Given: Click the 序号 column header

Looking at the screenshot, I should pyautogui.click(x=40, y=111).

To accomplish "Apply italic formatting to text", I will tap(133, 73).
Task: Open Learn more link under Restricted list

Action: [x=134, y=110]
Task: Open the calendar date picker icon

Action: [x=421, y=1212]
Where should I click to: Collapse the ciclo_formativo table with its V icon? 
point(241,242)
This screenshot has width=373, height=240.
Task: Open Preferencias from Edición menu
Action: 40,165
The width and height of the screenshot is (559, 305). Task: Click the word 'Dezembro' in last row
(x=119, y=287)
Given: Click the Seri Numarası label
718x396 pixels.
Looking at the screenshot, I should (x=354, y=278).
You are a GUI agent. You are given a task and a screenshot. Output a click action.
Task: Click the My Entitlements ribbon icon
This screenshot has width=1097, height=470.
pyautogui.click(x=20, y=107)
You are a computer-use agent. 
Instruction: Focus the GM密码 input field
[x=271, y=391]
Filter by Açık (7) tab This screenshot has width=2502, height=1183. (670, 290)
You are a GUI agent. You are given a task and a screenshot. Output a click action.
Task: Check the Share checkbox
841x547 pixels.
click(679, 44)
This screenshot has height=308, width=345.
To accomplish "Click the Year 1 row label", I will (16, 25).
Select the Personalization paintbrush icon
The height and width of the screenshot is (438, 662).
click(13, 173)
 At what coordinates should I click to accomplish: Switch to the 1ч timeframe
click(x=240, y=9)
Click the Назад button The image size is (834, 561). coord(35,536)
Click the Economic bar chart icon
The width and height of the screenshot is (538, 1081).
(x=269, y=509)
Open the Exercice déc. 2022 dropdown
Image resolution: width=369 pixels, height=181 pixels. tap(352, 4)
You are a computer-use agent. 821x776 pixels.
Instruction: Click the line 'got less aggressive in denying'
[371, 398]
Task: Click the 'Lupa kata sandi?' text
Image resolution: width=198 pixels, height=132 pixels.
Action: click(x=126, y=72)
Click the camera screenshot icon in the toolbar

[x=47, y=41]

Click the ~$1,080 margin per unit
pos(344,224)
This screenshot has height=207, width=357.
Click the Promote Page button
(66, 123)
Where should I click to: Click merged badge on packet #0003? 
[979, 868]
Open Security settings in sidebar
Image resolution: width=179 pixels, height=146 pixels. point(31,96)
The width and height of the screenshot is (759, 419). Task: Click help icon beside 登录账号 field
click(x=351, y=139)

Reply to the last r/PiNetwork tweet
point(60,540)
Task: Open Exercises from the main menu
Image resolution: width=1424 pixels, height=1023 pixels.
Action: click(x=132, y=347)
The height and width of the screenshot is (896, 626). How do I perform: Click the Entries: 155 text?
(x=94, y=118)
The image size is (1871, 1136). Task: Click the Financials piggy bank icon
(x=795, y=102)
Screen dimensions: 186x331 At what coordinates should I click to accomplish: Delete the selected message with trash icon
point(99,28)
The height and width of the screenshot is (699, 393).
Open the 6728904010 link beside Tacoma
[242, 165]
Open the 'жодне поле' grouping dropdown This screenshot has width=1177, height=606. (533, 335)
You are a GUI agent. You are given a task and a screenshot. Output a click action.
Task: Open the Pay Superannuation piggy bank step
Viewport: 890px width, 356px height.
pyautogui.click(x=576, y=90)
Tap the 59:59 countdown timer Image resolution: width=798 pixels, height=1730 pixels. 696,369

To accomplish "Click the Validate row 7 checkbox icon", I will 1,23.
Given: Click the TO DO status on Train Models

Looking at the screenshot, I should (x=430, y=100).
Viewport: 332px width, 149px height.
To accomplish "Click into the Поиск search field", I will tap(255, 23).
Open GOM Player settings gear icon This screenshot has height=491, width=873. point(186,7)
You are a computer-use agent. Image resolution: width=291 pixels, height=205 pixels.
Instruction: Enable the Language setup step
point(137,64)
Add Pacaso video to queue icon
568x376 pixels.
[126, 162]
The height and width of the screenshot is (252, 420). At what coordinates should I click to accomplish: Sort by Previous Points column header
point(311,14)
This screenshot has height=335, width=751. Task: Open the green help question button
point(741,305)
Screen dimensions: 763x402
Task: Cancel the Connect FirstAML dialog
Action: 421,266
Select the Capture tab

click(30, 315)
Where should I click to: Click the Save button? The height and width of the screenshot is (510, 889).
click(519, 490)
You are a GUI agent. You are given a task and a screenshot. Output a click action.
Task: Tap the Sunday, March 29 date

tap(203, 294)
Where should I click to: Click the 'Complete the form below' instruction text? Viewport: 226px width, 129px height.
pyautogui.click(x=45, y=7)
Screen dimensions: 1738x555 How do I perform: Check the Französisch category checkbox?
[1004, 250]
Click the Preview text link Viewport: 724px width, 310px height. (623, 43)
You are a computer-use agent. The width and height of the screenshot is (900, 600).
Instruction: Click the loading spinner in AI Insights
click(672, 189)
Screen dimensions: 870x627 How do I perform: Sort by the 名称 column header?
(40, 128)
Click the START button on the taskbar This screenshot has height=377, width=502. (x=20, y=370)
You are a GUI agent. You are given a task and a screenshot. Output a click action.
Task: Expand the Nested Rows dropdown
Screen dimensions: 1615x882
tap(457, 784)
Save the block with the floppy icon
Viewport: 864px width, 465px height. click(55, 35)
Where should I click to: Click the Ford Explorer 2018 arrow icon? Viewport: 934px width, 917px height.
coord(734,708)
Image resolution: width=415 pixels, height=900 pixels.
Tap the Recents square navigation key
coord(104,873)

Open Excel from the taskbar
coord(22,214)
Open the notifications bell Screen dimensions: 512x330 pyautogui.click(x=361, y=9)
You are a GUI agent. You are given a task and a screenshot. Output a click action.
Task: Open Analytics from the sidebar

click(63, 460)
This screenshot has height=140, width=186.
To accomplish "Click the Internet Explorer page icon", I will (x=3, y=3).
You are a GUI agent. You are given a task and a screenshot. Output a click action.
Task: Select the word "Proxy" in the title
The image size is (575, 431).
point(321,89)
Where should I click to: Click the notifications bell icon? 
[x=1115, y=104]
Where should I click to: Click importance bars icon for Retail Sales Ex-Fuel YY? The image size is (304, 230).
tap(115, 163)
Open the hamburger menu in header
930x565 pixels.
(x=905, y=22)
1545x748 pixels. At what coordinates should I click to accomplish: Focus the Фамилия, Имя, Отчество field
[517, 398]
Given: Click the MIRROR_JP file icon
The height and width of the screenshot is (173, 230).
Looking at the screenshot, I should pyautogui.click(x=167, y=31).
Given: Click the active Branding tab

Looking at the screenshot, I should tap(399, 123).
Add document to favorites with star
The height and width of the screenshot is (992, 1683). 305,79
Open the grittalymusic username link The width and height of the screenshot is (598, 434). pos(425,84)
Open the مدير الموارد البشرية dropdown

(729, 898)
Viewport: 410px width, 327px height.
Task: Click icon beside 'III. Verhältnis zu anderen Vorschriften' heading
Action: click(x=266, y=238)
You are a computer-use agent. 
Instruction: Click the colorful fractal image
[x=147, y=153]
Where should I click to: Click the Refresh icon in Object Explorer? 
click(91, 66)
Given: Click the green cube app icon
#####
= YOUR OBJECTIVE =
Rewrite the records from the line with "Screen dimensions: 1738x555" up to and including the line with "click(672, 189)", swapping "spinner" for "indicator" and leaving everything else in those lines as it is.

= EXPECTED ANSWER =
Screen dimensions: 1738x555 How do I perform: Check the Französisch category checkbox?
[1004, 250]
Click the Preview text link Viewport: 724px width, 310px height. (623, 43)
You are a computer-use agent. The width and height of the screenshot is (900, 600).
Instruction: Click the loading indicator in AI Insights
click(672, 189)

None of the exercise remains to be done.